→ **Work required**
For the material below, return exactly the lines starting at the line containing "You are a GUI agent. The screenshot is 114×2576." and ending at the line containing "Benjamin Elijah Mays (182, 1017)", both ends included, and no others.
*** Opening of Data supplied ***
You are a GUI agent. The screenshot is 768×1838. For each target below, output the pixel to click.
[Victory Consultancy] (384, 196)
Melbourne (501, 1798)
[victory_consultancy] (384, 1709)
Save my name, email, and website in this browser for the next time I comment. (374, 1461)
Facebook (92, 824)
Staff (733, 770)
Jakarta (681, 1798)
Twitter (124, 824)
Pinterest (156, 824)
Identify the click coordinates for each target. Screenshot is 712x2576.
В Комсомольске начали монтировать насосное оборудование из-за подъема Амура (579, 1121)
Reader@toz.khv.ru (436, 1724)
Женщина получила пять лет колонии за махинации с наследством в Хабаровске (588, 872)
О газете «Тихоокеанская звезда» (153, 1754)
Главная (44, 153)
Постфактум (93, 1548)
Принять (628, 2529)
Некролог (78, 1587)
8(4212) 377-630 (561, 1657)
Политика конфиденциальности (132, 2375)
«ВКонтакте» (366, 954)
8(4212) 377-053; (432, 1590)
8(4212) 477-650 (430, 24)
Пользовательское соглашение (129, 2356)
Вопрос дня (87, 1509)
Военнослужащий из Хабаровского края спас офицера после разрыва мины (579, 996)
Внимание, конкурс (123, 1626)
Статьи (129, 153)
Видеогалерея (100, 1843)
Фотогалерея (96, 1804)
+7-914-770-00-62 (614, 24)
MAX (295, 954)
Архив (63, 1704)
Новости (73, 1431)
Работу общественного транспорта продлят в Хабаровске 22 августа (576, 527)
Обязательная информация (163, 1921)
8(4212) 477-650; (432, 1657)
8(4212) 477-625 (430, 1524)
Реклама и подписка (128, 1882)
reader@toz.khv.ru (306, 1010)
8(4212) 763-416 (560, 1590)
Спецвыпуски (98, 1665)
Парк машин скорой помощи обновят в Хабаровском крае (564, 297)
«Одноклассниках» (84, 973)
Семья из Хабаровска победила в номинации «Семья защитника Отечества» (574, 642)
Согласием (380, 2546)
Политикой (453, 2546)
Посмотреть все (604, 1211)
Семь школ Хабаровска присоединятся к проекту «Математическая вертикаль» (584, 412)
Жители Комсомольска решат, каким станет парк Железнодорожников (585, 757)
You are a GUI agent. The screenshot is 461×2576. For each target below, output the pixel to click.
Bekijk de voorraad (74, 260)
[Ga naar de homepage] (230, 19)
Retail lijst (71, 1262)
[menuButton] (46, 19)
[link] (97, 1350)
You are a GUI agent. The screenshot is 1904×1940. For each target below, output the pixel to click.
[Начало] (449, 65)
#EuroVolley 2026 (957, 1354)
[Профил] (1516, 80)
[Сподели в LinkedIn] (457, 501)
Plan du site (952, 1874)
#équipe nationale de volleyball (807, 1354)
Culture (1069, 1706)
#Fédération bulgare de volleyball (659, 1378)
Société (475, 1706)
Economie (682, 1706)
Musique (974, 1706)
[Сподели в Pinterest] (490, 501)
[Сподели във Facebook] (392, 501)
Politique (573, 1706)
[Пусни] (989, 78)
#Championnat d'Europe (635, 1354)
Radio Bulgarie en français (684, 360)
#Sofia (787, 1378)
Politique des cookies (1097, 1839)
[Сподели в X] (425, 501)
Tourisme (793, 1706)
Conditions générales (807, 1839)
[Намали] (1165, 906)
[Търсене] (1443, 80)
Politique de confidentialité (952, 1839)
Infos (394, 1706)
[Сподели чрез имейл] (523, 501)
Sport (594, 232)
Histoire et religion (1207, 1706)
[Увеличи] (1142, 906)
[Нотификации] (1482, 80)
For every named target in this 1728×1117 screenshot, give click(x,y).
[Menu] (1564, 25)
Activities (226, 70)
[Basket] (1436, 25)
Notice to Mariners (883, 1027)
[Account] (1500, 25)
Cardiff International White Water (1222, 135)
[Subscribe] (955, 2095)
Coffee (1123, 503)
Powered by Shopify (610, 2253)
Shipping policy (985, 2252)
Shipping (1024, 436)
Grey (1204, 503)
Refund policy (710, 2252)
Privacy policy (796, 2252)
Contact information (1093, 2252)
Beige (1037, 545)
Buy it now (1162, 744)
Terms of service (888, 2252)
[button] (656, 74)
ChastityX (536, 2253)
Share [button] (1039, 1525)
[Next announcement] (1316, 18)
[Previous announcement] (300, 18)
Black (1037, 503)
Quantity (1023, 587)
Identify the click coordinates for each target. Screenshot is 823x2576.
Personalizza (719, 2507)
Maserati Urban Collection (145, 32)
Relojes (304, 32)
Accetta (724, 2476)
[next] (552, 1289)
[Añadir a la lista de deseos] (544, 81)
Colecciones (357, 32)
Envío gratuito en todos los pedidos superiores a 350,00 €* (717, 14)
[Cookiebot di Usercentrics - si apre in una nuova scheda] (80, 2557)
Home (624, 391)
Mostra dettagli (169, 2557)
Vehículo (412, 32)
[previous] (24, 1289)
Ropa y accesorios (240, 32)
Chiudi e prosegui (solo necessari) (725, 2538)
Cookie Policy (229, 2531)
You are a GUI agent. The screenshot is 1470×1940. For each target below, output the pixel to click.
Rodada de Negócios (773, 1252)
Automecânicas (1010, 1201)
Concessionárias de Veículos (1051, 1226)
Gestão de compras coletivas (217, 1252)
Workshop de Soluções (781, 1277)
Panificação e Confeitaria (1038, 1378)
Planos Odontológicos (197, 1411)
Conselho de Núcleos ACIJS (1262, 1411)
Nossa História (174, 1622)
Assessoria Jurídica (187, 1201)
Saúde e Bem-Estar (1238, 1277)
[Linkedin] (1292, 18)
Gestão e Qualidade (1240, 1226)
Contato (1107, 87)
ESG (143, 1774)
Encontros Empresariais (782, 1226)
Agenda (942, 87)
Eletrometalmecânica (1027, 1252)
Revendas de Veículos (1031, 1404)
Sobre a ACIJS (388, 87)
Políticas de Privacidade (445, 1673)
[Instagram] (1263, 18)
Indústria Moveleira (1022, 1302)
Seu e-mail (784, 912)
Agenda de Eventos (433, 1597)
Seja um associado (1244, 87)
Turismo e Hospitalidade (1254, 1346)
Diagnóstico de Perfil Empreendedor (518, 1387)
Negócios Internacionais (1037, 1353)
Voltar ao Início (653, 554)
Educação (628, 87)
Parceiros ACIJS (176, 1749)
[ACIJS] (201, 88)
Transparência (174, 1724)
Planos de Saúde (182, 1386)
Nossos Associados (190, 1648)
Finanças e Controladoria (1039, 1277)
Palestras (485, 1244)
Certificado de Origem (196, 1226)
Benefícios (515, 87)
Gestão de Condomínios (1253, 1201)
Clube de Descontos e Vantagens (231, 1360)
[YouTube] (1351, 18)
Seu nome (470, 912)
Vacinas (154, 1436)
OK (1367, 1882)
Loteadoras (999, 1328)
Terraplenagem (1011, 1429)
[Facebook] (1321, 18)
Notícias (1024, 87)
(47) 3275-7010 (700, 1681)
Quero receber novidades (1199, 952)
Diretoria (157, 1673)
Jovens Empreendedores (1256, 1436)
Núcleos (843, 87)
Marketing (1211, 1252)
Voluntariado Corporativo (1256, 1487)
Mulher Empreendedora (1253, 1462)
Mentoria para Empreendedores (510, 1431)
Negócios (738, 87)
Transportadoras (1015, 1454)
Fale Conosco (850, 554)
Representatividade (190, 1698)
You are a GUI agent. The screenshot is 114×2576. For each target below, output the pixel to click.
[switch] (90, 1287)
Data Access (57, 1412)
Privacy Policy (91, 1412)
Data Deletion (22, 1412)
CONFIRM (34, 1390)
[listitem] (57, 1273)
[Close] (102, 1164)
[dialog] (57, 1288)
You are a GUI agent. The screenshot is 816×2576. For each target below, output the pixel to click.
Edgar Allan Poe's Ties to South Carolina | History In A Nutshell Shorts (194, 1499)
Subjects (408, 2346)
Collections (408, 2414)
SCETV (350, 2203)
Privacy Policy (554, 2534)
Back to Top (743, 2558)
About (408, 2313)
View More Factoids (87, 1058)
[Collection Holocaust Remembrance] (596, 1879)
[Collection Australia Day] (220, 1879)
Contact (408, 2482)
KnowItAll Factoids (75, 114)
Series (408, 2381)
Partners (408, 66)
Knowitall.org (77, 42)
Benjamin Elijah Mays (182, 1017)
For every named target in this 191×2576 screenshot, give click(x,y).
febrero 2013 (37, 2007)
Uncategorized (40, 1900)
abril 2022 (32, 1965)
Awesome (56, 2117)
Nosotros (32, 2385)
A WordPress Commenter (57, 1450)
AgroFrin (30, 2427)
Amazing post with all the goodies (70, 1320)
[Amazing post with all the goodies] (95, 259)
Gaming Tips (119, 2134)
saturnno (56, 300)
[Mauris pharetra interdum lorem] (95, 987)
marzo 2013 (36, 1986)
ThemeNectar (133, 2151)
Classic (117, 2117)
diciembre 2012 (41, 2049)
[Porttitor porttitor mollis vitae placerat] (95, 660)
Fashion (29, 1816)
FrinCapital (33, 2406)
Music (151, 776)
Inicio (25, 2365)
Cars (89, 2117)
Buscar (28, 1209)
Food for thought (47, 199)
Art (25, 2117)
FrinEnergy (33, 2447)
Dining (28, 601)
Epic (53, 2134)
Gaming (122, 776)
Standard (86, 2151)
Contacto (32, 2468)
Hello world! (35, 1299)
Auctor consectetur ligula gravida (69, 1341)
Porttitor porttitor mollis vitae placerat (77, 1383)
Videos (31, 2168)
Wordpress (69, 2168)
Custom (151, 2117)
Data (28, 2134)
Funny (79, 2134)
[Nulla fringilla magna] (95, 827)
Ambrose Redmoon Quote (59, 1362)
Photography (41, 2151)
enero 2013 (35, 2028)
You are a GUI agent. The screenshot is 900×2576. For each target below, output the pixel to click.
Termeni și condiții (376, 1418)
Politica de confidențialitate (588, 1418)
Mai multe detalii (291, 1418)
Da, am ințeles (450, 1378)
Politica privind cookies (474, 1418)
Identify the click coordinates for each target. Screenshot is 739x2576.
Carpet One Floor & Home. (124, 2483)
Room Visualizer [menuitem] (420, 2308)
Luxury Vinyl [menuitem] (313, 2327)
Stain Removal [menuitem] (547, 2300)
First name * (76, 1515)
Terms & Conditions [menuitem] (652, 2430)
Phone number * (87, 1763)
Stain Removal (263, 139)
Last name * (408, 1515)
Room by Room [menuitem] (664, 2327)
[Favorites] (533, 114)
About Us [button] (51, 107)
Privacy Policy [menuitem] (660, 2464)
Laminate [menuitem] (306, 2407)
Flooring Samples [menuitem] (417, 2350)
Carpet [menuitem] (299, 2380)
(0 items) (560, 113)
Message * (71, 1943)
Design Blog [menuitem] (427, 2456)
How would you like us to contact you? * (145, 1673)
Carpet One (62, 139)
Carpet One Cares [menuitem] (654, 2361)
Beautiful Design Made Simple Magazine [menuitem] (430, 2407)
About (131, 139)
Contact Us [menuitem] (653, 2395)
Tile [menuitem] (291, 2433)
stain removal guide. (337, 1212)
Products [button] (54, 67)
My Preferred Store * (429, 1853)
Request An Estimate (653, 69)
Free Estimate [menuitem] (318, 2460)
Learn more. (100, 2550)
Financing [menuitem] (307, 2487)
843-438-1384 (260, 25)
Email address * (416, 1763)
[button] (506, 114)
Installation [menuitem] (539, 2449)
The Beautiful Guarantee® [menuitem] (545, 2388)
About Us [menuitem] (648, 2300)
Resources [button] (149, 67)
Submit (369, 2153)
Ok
*** Close of Data supplied ***
→ **The answer**
You are a GUI agent. The screenshot is 114×2576. For each target below, output the pixel to click.
[switch] (90, 1287)
Data Access (57, 1412)
Privacy Policy (91, 1412)
Data Deletion (22, 1412)
CONFIRM (34, 1390)
[listitem] (57, 1273)
[Close] (102, 1164)
[dialog] (57, 1288)
You are a GUI agent. The screenshot is 816×2576. For each target below, output the pixel to click.
Edgar Allan Poe's Ties to South Carolina | History In A Nutshell Shorts (194, 1499)
Subjects (408, 2346)
Collections (408, 2414)
SCETV (350, 2203)
Privacy Policy (554, 2534)
Back to Top (743, 2558)
About (408, 2313)
View More Factoids (87, 1058)
[Collection Holocaust Remembrance] (596, 1879)
[Collection Australia Day] (220, 1879)
Contact (408, 2482)
KnowItAll Factoids (75, 114)
Series (408, 2381)
Partners (408, 66)
Knowitall.org (77, 42)
Benjamin Elijah Mays (182, 1017)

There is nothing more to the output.